(Beginning of SUPPLIED RECORDS)

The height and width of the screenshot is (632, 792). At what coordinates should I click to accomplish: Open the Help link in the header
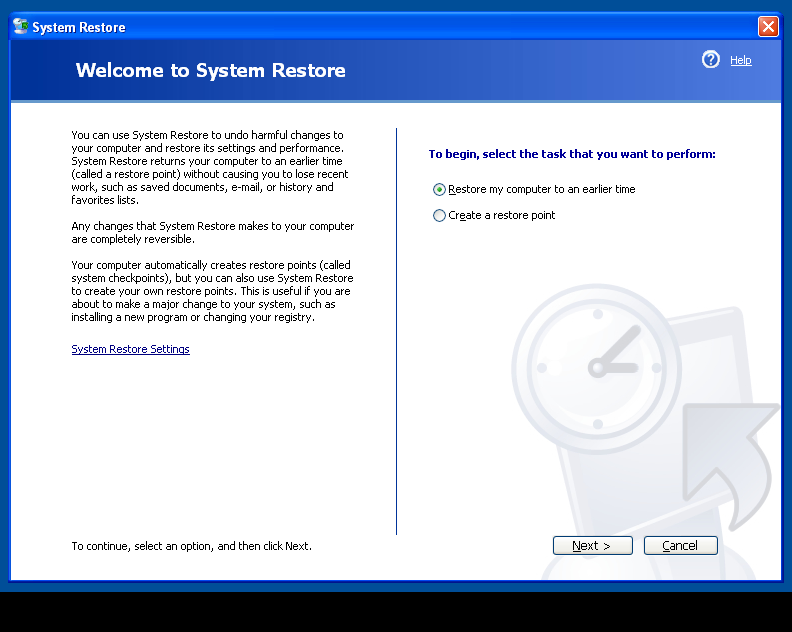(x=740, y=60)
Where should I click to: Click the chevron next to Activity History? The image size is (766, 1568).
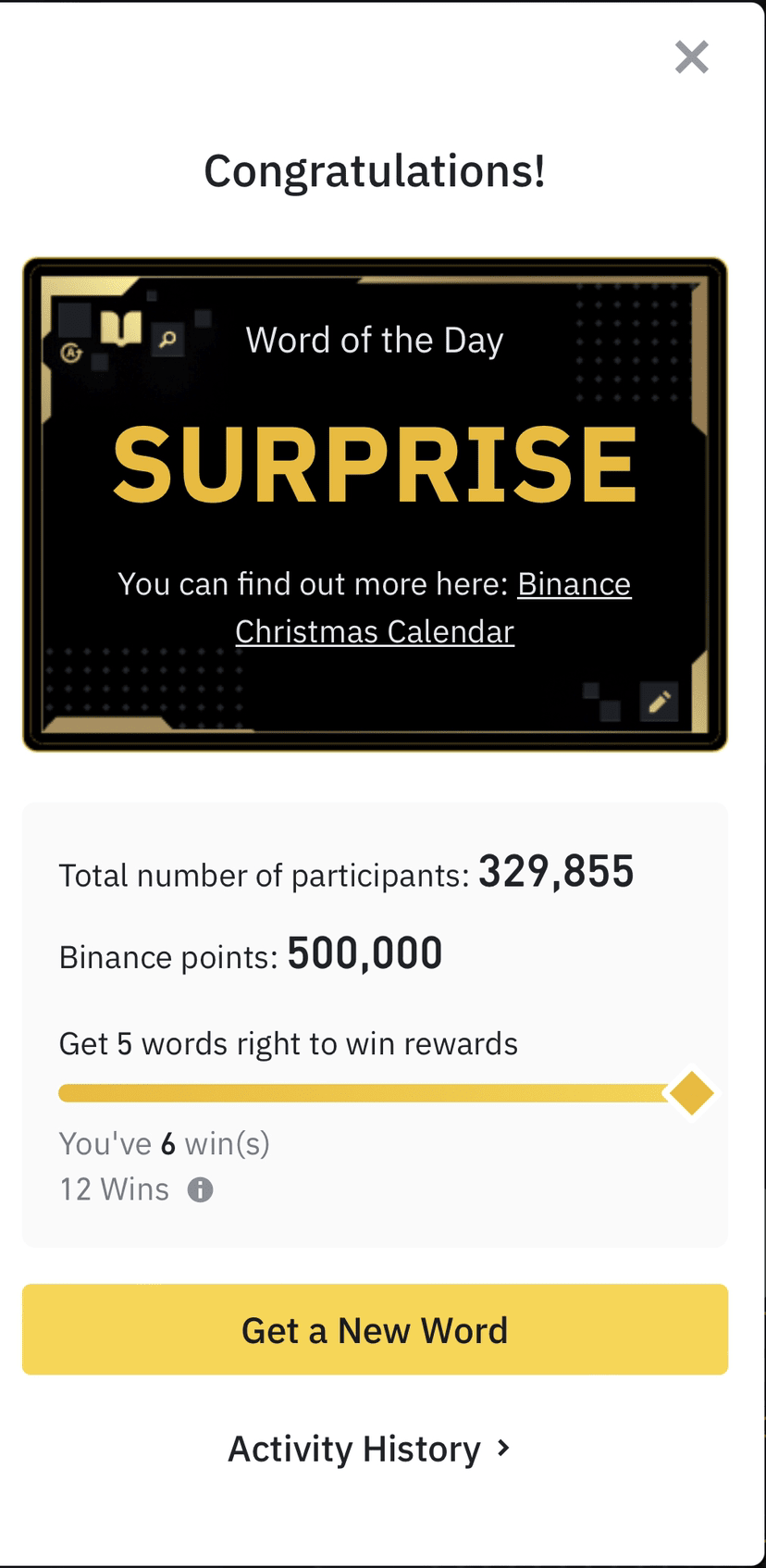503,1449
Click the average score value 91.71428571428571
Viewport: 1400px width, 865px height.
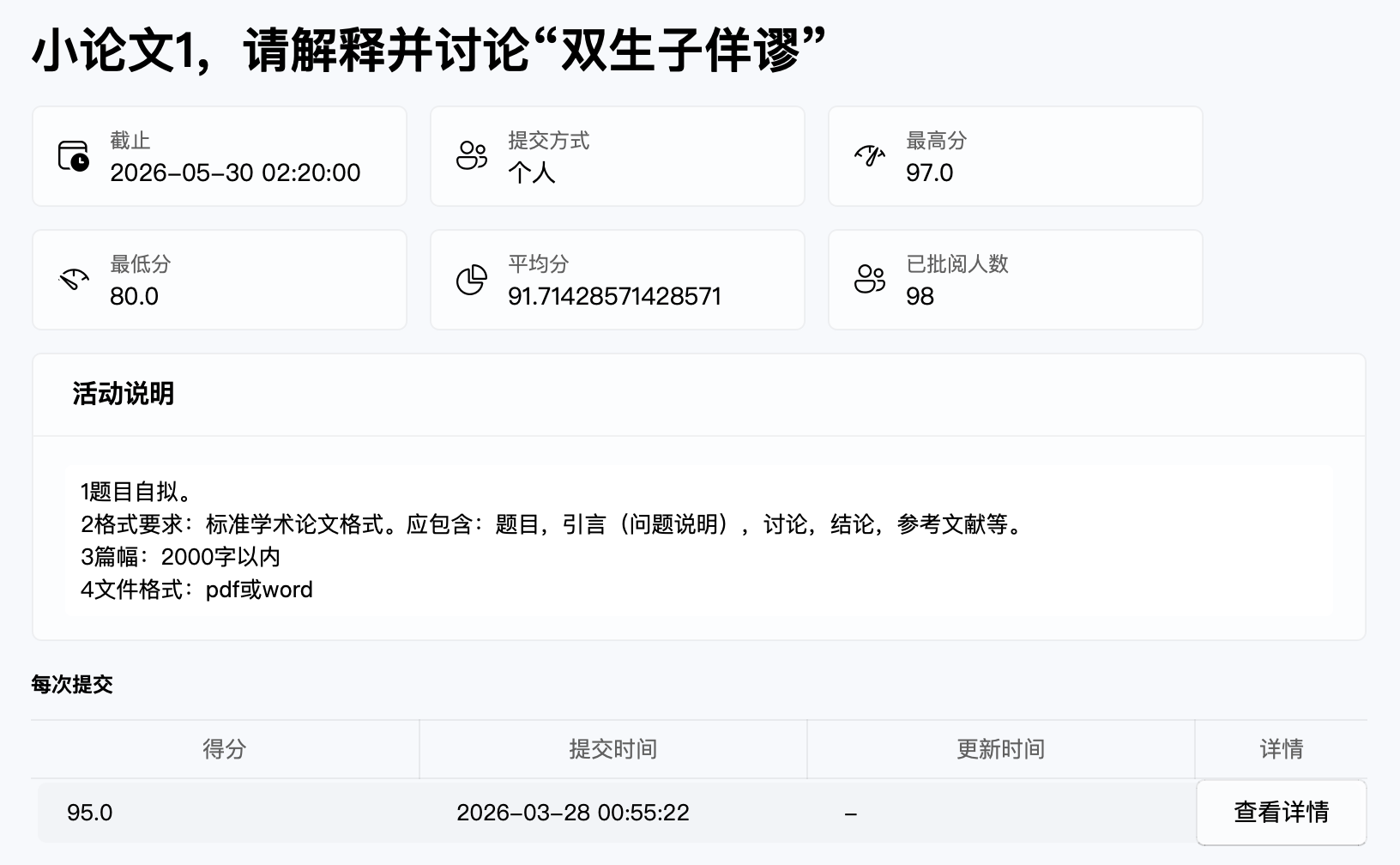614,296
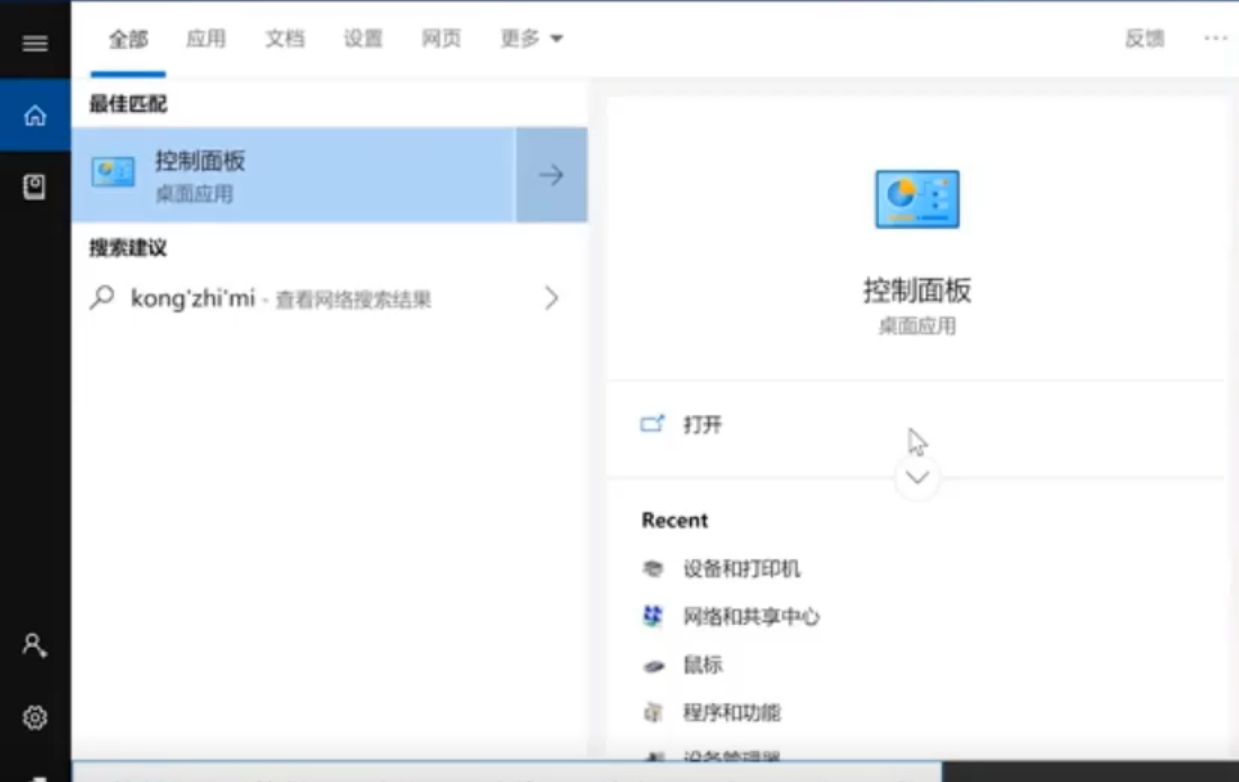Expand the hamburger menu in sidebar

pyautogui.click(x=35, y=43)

(End of SUPPLIED RECORDS)

Take each line from the records and copy it unchanged, leaving images out.

### OUTPUT BELOW
The height and width of the screenshot is (632, 792). At what coordinates should I click to accomplish: Open the Help link in the header
(x=740, y=60)
Where should I click to: Click the chevron next to Activity History? The image size is (766, 1568).
503,1449
Click the average score value 91.71428571428571
Viewport: 1400px width, 865px height.
614,296
Expand the hamburger menu in sidebar

pyautogui.click(x=35, y=43)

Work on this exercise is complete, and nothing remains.